Theoretical and Computational Chemistry Book Review:

This book explores the applications of computational chemistry ranging from the pharmaceutical industry and molecular structure determination to spectroscopy and astrophysics. The authors detail how calculations can be used to solve a wide range of practical challenges encountered in research and industry.

Advances in Artificial Intelligence and Applied Cognitive Computing

Advances in Artificial Intelligence and Applied Cognitive Computing
Author: Hamid R. Arabnia
Publsiher: Springer Nature
Total Pages: 135
Release: 2022
ISBN 10: 3030702960
ISBN 13: 9783030702960
Language: EN, FR, DE, ES & NL

Advances in Artificial Intelligence and Applied Cognitive Computing Book Review:

Understanding Protein Dynamics Binding and Allostery for Drug Design

Understanding Protein Dynamics  Binding and Allostery for Drug Design
Author: Guang Hu,Pemra Doruker,Hongchun Li,Ebru Demet Akten
Publsiher: Frontiers Media SA
Total Pages: 135
Release: 2021-06-08
ISBN 10: 2889668487
ISBN 13: 9782889668489
Language: EN, FR, DE, ES & NL

Understanding Protein Dynamics Binding and Allostery for Drug Design Book Review:

Computational Toxicology

Computational Toxicology
Author: Sean Ekins
Publsiher: John Wiley & Sons
Total Pages: 800
Release: 2007-07-27
ISBN 10: 9780470145883
ISBN 13: 0470145889
Language: EN, FR, DE, ES & NL

Computational Toxicology Book Review:

A comprehensive analysis of state-of-the-art molecular modeling approaches and strategies applied to risk assessment for pharmaceutical and environmental chemicals This unique volume describes how the interaction of molecules with toxicologically relevant targets can be predicted using computer-based tools utilizing X-ray crystal structures or homology, receptor, pharmacophore, and quantitative structure activity relationship (QSAR) models of human proteins.
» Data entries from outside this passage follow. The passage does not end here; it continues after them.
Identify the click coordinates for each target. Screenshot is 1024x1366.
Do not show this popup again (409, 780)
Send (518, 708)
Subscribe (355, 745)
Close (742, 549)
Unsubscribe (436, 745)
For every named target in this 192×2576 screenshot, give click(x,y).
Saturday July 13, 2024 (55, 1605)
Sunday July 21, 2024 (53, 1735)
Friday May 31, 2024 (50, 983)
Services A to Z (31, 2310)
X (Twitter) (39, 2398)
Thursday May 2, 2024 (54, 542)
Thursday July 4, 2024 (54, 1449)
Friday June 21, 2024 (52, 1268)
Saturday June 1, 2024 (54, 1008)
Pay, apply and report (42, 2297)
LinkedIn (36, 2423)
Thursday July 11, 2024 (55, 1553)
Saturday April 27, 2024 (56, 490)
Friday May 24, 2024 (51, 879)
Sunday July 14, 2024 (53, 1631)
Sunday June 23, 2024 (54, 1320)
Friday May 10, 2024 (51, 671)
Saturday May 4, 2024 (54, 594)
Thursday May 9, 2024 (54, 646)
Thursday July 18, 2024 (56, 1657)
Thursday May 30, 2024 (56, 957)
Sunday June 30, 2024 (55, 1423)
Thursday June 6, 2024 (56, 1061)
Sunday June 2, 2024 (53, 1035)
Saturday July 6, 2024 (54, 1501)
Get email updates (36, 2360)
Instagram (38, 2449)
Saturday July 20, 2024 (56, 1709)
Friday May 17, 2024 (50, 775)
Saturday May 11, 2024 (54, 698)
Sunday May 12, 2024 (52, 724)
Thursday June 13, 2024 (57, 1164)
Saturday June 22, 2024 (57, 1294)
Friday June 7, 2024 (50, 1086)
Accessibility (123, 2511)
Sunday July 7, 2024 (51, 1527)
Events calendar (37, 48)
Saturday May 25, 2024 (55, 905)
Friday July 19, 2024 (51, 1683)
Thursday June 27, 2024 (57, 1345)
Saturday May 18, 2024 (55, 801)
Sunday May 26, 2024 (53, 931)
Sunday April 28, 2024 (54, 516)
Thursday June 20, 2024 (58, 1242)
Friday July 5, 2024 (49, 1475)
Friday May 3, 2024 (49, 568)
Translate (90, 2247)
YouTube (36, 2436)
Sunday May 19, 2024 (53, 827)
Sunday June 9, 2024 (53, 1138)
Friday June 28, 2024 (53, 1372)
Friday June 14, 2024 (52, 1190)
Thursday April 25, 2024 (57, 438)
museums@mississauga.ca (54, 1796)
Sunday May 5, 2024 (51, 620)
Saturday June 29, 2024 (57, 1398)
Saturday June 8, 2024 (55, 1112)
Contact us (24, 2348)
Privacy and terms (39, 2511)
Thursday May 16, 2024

It covers the in vitro models used, newer technologies, and regulatory aspects. The book offers a complete systems perspective to risk assessment prediction, discussing experimental and computational approaches in detail, with: * An introduction to toxicology methods and an explanation of computational methods * In-depth reviews of QSAR methods applied to enzymes, transporters, nuclear receptors, and ion channels * Sections on applying computers to toxicology assessment in the pharmaceutical industry and in the environmental arena * Chapters written by leading international experts * Figures that illustrate computational models and references for further information This is a key resource for toxicologists and scientists in the pharmaceutical industry and environmental sciences as well as researchers involved in ADMET, drug discovery, and technology and software development.